In order not to cover old ground I have a primer article on Pall Corp linked here. In fact its growth prospects have progressively weakened since that article. The latest numbers imply that sales are still weakening (particularly within industrial), but at least system orders are looking relatively better at the moment.
Digging deeper into the numbers shows that Life Science sales (67% bio-pharmaceuticals,16.3% food and beverage and 16.7% medical) are doing okay with good growth from bio-pharmaceuticals (pharma is still investing) of 9% offsetting a 21% decline in food and beverage sales.
Turning to Industrial sales (59.4% process technologies, 20% aerospace and 20.6% microelectronics) it’s clear that there are some issues here. Ametek recently spoke to strong performance in its aerospace markets and it’s been a strong reporting season for aerospace companies. On the other hand it mentioned some softer than expected numbers in its process industries as well as softness caused by the heavy truck and trailer market. Indeed, this is exactly the sort of thing that Alcoa’s results had presaged when it forecast deteriorating conditions in its heavy truck markets.
Pall Corp’s process technologies sales declined 13%, and it was no surprise to see its microelectronics sales down 14% as well. The one bright spot was--you guessed it--in aerospace as sales rose 25%; but as it only makes up 9.8% of total sales, it is not enough to make a significant difference.
The conclusions are clear, outside of automotive, aerospace and parts of healthcare, the industrial sector is doing great and investors should be minded to consider factoring this into their decision making.
China?
Similarly with regards to the regional breakdown, Pall stated that its Asian sales were down 11% due to weakening in its industrial markets in China and ‘mature Asia.’ Obviously part of this will relate to tougher conditions within microelectronics and you only have to look at what Intel said to confirm this. However, Pall’s management stated that conditions were changing in China, and I think this is self evidently true from most commentary on the country. Aerospace and automotive should do fine because they are strongly related to the Asian consumer (car buying and air passenger traffic), but some of the major infrastructural markets may see a slowdown.
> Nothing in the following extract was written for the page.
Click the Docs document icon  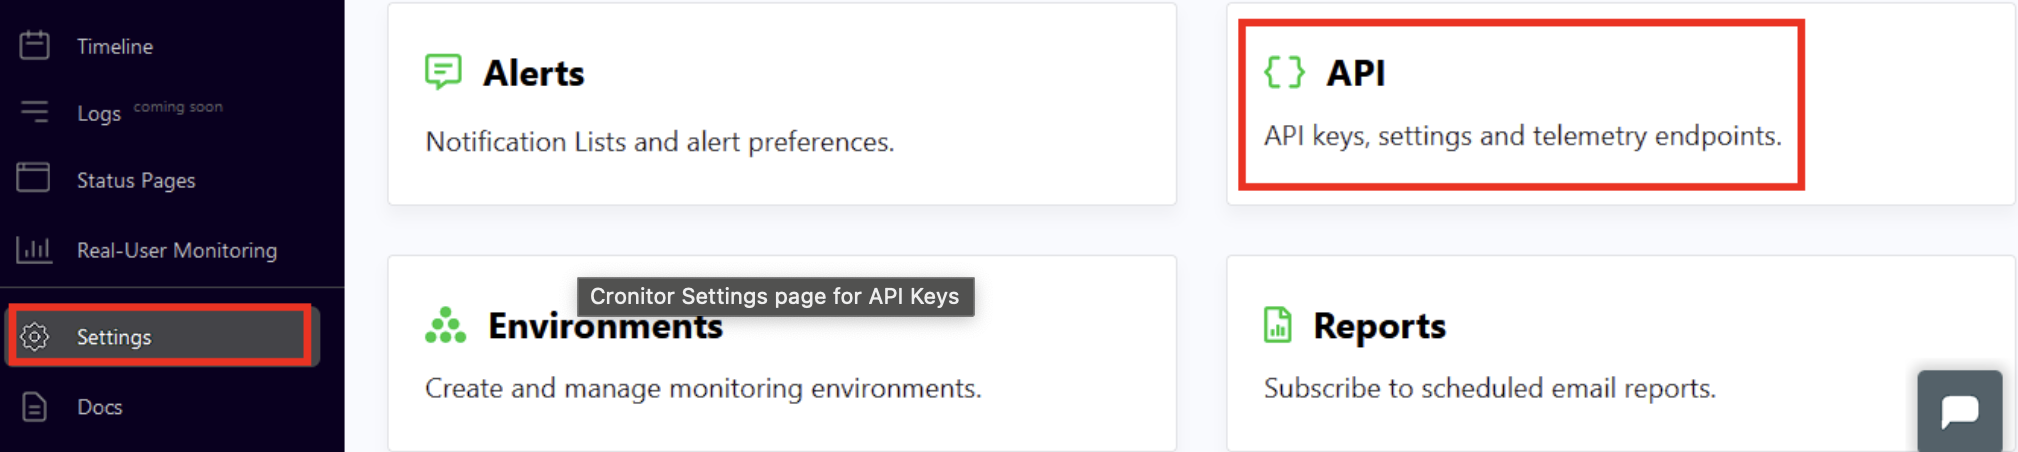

For companies like Alcoa or General Electric this may cause some problems, but it may cause opportunity as well. Alcoa does have significant exposure to automotive and aerospace but any weakness in China will hit its growth prospects quite hard.
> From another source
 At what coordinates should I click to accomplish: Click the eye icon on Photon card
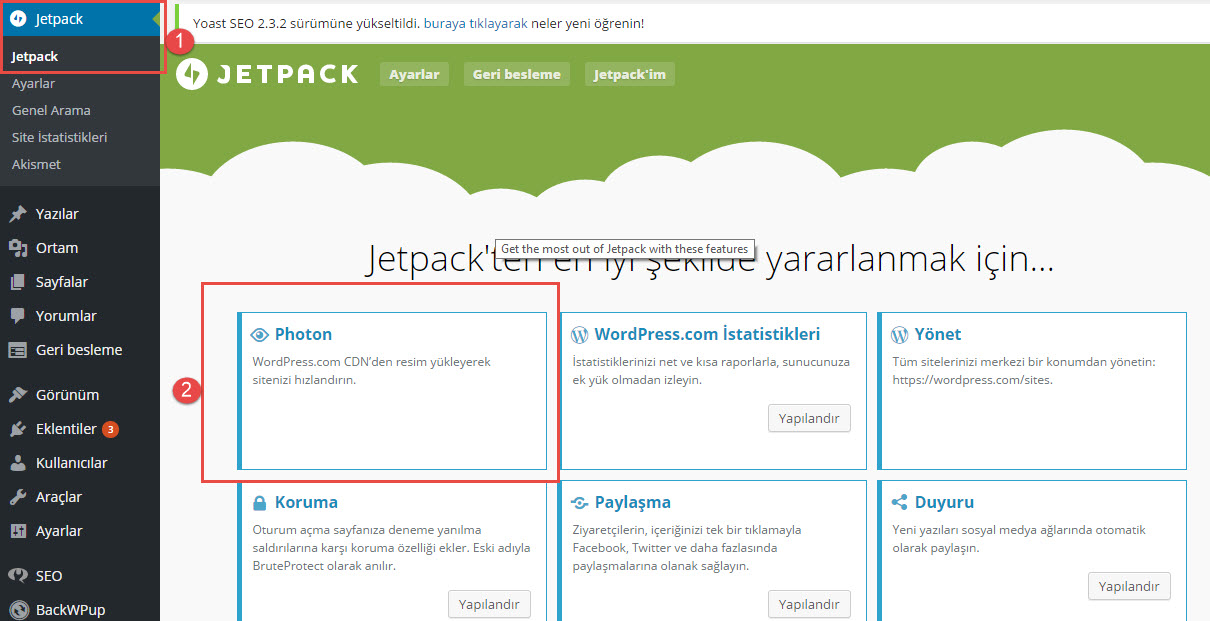[260, 335]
As for General Electric its healthcare, transportation and aviation (which together contributed 61% of industrial profits in the quarter) should do fine this year, but its power & water division disappointed last time around (Europe was blamed), and it’s hard to read what its oil & gas numbers will be for the rest of the year. Both companies' future results are well worth looking at in this context.
Where next for Pall Corp?
Pall Corp is attractive, and it has some good long term prospects from filtration demand promulgated by environmental regulation. My concerns would be more over the short to mid term outlook. This is a stock that trades on nearly 23x full year EPS estimates to July 2013. It is hardly cheap and its outlook has been getting worse even as the share price has risen.
Clearly the market is pricing in a second half industrial recovery here with no knock–on effects from China’s shifting growth path. Even if you are comfortable with these scenarios then Pall Corp does not look cheap.